We received our robot pre-constructed, but we’d estimate it’ll take a couple of hours maximum to build the kit and set up the basic software on your Raspberry Pi, depending on your expertise. PiBorg recommends using a full-size Pi model rather than a Zero or A+. It would technically work with either of those but it doesn’t have the mounting points on the chassis, so you’d have to do some customisation if you insisted on using them.
Although there are no immediate mounting points for, say, a Pi Zero, there are plenty of extra mounting points along the chassis for sensors and such which can be connected to the Pi directly or via the ThunderBorg where appropriate. Out of the box, it works well as a remote-control robot but with these extra sensors and a Pi Camera Module, you can turn it into a true automaton.
All the code is done in Python and allows for a lot of control over how the DiddyBorg functions. Some of the code examples might seem intimidating to first-time robot builders, but they are explained pretty well so with a bit of trial-and-error even Python beginners should be able to cobble together code to make the robot do what they want.
It does mean though that advanced robot hobbyists have a greater level of control over the DiddyBorg than they might do with other robot kits. And due to the quality of the DiddyBorg, it would serve well as a base for a bigger robot project or even just a test bed for other builds.

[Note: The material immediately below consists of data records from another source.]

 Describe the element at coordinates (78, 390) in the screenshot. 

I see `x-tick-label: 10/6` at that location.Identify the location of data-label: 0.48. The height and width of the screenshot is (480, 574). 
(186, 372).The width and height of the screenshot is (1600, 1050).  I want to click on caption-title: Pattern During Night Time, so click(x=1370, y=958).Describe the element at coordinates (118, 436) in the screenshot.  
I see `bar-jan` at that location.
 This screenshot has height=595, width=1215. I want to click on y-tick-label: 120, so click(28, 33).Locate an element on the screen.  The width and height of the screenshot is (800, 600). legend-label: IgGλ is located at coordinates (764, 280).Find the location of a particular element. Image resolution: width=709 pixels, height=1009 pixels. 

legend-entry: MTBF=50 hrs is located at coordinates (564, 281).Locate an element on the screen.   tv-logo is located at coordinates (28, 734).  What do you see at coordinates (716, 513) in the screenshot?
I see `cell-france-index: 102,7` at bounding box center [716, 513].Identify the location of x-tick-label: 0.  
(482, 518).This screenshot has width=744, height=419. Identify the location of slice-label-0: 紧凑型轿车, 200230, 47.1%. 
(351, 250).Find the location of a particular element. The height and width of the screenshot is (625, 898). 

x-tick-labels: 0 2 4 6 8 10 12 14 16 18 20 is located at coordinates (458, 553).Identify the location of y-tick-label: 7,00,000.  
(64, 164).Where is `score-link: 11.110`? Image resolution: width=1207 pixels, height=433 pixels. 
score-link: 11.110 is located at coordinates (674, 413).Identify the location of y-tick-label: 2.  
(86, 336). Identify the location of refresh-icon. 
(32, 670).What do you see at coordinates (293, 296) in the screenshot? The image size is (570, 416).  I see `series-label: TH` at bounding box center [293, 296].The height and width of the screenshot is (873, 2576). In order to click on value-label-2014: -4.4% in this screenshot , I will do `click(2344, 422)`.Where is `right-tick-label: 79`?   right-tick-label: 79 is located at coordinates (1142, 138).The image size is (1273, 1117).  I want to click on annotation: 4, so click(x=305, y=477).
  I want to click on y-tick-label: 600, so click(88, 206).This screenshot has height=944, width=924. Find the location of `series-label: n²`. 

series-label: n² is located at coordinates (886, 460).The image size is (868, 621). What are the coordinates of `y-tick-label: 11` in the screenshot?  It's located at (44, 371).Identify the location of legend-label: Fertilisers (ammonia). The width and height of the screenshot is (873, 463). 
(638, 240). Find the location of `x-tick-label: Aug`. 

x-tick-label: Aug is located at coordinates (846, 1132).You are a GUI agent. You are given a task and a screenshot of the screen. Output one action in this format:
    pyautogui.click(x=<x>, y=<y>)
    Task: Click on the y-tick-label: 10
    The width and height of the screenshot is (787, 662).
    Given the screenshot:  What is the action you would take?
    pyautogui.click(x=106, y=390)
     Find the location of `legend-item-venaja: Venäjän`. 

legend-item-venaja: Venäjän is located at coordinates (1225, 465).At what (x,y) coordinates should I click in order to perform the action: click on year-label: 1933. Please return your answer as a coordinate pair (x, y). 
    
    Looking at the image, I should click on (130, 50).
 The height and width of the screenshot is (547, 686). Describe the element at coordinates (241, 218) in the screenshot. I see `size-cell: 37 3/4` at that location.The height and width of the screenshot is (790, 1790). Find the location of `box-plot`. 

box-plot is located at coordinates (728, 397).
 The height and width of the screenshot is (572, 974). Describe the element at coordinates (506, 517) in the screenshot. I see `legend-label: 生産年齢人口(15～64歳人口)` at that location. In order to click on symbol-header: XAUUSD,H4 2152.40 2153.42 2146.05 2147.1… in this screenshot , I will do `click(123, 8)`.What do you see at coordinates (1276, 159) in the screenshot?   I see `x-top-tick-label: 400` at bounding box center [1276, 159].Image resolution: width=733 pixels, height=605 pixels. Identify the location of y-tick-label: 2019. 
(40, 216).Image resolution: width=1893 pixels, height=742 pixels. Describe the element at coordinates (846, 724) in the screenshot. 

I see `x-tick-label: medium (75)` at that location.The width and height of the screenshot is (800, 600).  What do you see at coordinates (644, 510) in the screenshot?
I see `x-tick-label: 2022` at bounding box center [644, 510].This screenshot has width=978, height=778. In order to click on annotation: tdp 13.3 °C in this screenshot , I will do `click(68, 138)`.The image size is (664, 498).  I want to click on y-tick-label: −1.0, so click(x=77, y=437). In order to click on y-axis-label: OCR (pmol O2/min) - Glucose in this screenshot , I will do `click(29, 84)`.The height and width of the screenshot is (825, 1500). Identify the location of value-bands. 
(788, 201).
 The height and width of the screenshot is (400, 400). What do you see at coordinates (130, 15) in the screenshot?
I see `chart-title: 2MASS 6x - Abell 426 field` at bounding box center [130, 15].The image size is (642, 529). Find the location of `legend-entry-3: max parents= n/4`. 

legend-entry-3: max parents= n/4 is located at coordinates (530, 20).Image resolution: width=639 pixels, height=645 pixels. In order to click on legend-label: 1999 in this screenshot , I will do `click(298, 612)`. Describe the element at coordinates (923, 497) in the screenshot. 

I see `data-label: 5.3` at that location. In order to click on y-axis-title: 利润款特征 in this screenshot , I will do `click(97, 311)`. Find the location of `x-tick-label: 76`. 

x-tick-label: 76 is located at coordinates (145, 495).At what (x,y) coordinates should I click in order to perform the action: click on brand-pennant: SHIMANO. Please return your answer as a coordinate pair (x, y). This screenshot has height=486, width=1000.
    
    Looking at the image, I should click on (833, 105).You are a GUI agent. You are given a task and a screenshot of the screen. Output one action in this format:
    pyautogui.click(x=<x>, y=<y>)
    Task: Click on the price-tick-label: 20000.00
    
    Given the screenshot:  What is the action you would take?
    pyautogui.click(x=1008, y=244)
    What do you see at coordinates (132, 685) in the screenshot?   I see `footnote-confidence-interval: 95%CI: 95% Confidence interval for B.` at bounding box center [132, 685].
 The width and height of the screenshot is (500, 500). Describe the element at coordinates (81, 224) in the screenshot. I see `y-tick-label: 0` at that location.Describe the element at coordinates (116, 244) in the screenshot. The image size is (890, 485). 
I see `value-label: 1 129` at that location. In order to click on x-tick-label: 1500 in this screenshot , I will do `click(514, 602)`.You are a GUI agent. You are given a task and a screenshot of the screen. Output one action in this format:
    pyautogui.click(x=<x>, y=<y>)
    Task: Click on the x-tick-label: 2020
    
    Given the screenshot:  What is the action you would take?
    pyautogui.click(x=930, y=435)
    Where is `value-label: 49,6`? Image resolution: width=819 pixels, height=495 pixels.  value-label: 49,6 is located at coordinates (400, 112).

With six powerful motors and a sturdy base, the DiddyBorg is a very stable and powerful bit of kit. It won’t zip off at the mere touch of a controller, and this means it also has a fair bit of torque behind the wheels. The motors can be finely controlled with differing power requirements, so its speed can vary depending on how you need to use it, which is very nice.
While we miss the full-metallic builds of older PiBorg kits, the acrylic chassis is a bit easier to work with and still extremely strong. It can take a small hit or a tumble and still work just fine, making it perfect for testing, while still being excellent as your actual main robot.
It’s not something we’d recommend for beginners, though – PiBorg has other, simpler kits anyway which may be better suited to that. However, as a lot of Raspberry Pi robot kits skew towards being beginner-friendly, it’s nice to see something aimed at a more veteran audience who would appreciate it at the (relatively) low price.
A big kit for big people, this powerful robot kit can be used in almost for any Raspberry Pi hobby robot solutions, although we’d say it’s not really for beginners.